### [Problem description]
Copy the following items word for word, keeping every line as it appears.
*** Records shown ***
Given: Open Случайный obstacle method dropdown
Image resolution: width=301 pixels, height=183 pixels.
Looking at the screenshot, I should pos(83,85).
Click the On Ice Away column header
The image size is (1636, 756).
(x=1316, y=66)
***
### [Response to this exercise]
Given: Open Случайный obstacle method dropdown
Image resolution: width=301 pixels, height=183 pixels.
Looking at the screenshot, I should pos(83,85).
Click the On Ice Away column header
The image size is (1636, 756).
(x=1316, y=66)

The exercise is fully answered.